» **WHAT TO WORK ON**
(1) List the usernames that head the posts in the forum thread about the Committed Action video.
(2) Rewrite the forum thread about the Committed Action video between "## Ceicei (Aug" and "topics to cover?", inclusive, with "series" changed to "collection".
(3) Write the next part of the forum thread about the Committed Action video, picking up from its final line.

# On the Mat: Topic 8 Committed Action Now Online!



## True2Kenpo (Aug 20, 2004)

Fellow Martial Artists,

Good afternoon.  I would like to post the link to the new OTM 8 covering the concept/ term Committed Action.

Please visit-

http://www.unitedparkerskenpo.com/files/On_the_Mat_Session_0008_Committed_Action.wmv

OR

http://www.unitedparkerskenpo.com/OntheMat.html

We welcome any comments and suggestions.  Good journey!

Respectfully,
Joshua Ryer


----------



## MJS (Aug 20, 2004)

Great clip!!  Thank you for posting it!  I think that the lesson can also be applied to the thread "Opponents reaction to strikes" found in the Kenpo General forum.  

Mike


----------



## Ceicei (Aug 20, 2004)

I think this is one of the best you've done so far in your series.  Although simple in concept, it can be a challenge for some. How do you determine what topics to cover?

- Ceicei


----------



## Rick Wade (Aug 20, 2004)

Mr. Ryer 

    Great Topic.  We practice this in every aspect in our school.  I think that this is becoming a lost point in most schools.  
Salute
Rick English


----------



## Hanzo04 (Aug 20, 2004)

» **DATASET EXTRACT**
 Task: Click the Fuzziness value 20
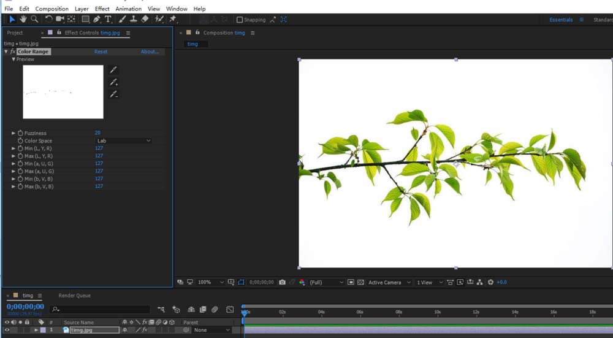pyautogui.click(x=97, y=133)
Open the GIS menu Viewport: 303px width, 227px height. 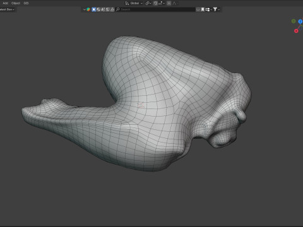pyautogui.click(x=26, y=3)
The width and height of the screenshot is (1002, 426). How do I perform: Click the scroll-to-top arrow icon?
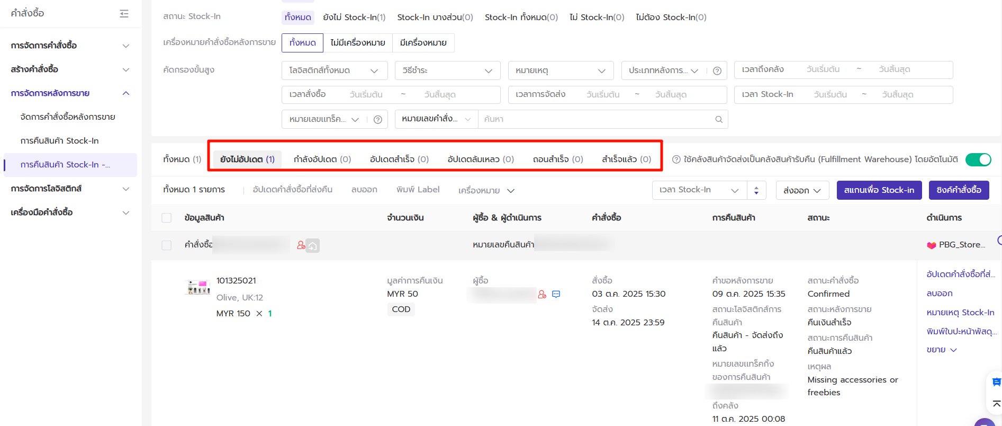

» **EXERCISE ANSWERS**
(1) True2Kenpo, MJS, Ceicei, Rick Wade, Hanzo04

(2)
## Ceicei (Aug 20, 2004)

I think this is one of the best you've done so far in your collection.  Although simple in concept, it can be a challenge for some. How do you determine what topics to cover?

(3)
out of all the OTM clips series i like this the best. it's very obvious how you explain commiting to your actions. by any chance can you elaborate on that? and i like the fact that you were the target dummy. not a lot of the instructors out today like to have the techniques performed on them and for that my hat goes off to you. you also explains things with not that much detail so that the regular person can understand what you're talking about. keep up the good work Master Ryer. we need more teachers like you. if you open up a school in chicago i would definitely join!


----------



## True2Kenpo (Aug 20, 2004)

Fellow Martial Artists,

Thanks to all of you for your time and for the kind words and the questions.  I would like to answer each of them...

Ceicei-  I try to make a list of topics I would like to cover a few weeks ahead of schedule.  However, most times as I am working with my students and getting feedback from other individuals like yourself, I get some ideas for clips.  Honestly, lately when I am teaching class an idea might be brought up and I write it on the school mirror so I do not forget it 

Hanzo04-  I would love to elaborate on OTM 8.  As I look at my requirement sheets and analyze the attacks...  I think the attacks could be even more detailed and specified...  just like the techniques too.  But it would be hard to write all of that out or even learn it through a video clip.  It needs to be taught in person and felt in person to really understand.  I think too many times, the commitment of the attack in practice is not enough.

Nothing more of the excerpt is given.